- Pinch hitter/Catcher
- Born: February 23, 1969 (age 57) Fontana, California
- Batted: RightThrew: Right

MLB debut
- September 5, 2000, for the Houston Astros

Last MLB appearance
- October 1, 2000, for the Houston Astros

MLB statistics
- Batting average: .429
- Home runs: 0
- Runs batted in: 2
- Stats at Baseball Reference

Teams
- Houston Astros (2000);

= Frank Charles (baseball) =

American baseball player (born 1969)

Franklin Scott Charles (born February 23, 1969) is a former professional baseball catcher. He played part of one season in Major League Baseball for the Houston Astros in 2000.

==Amateur career==
A native of Fontana, California, Charles attended Montclair College Preparatory School and Cal State Fullerton. In 1989 and 1990, he played collegiate summer baseball with the Brewster Whitecaps of the Cape Cod Baseball League. He was selected by the San Francisco Giants in the 17th round of the 1991 amateur entry draft.

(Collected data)
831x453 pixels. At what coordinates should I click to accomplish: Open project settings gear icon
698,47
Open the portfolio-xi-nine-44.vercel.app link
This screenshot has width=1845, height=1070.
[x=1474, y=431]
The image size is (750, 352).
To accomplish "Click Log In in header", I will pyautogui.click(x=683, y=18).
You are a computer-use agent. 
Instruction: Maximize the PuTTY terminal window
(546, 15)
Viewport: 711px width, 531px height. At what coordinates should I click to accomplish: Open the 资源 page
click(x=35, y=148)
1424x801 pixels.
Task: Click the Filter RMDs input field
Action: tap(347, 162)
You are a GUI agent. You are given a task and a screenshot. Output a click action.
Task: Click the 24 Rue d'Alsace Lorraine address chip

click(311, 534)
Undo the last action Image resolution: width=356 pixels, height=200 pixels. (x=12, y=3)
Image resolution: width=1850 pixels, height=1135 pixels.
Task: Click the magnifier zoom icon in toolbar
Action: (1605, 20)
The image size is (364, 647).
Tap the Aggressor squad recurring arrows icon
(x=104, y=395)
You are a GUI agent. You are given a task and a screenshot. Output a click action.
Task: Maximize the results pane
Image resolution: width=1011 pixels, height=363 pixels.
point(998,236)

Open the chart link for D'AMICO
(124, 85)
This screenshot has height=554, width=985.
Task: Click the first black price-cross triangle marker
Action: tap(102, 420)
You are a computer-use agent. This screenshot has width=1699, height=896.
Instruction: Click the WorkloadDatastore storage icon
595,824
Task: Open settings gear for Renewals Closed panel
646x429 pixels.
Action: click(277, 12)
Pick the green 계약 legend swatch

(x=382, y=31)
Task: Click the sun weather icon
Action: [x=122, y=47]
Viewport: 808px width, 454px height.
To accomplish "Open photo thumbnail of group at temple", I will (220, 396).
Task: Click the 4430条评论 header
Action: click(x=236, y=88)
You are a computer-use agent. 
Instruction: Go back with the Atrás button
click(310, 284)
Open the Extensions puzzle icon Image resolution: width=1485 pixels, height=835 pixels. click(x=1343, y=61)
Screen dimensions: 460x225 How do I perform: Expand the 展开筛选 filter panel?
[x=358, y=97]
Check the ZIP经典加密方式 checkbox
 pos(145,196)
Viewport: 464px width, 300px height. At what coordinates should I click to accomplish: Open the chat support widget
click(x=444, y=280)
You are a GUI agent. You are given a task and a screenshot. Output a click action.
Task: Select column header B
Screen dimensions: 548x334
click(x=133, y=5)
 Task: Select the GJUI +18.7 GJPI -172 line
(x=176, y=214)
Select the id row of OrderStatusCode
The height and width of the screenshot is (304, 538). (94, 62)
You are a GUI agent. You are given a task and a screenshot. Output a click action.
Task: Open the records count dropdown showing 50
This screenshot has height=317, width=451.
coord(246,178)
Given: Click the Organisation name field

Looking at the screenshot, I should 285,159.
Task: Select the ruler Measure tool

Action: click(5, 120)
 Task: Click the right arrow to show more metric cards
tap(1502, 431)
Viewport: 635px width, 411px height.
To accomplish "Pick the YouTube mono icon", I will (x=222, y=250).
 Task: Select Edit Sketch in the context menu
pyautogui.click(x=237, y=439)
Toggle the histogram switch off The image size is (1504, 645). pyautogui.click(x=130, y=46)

**Set problem A**
List each statistic with a numeric value under "MLB statistics" in the Frank Charles article, together with its value.
**Set problem B**
Write out the part of the Frank Charles article starting at "Franklin Scott Charles" and ending at "amateur entry draft.".
**Set problem C**
According to the Frank Charles article, in which round of the 1991 amateur entry draft did the San Francisco Giants select Charles?
The listing above is separate material that has no connection to the Frank Charles article.

**Task response A**
Batting average: .429
Home runs: 0
Runs batted in: 2

**Task response B**
Franklin Scott Charles (born February 23, 1969) is a former professional baseball catcher. He played part of one season in Major League Baseball for the Houston Astros in 2000.

==Amateur career==
A native of Fontana, California, Charles attended Montclair College Preparatory School and Cal State Fullerton. In 1989 and 1990, he played collegiate summer baseball with the Brewster Whitecaps of the Cape Cod Baseball League. He was selected by the San Francisco Giants in the 17th round of the 1991 amateur entry draft.

**Task response C**
The 17th round.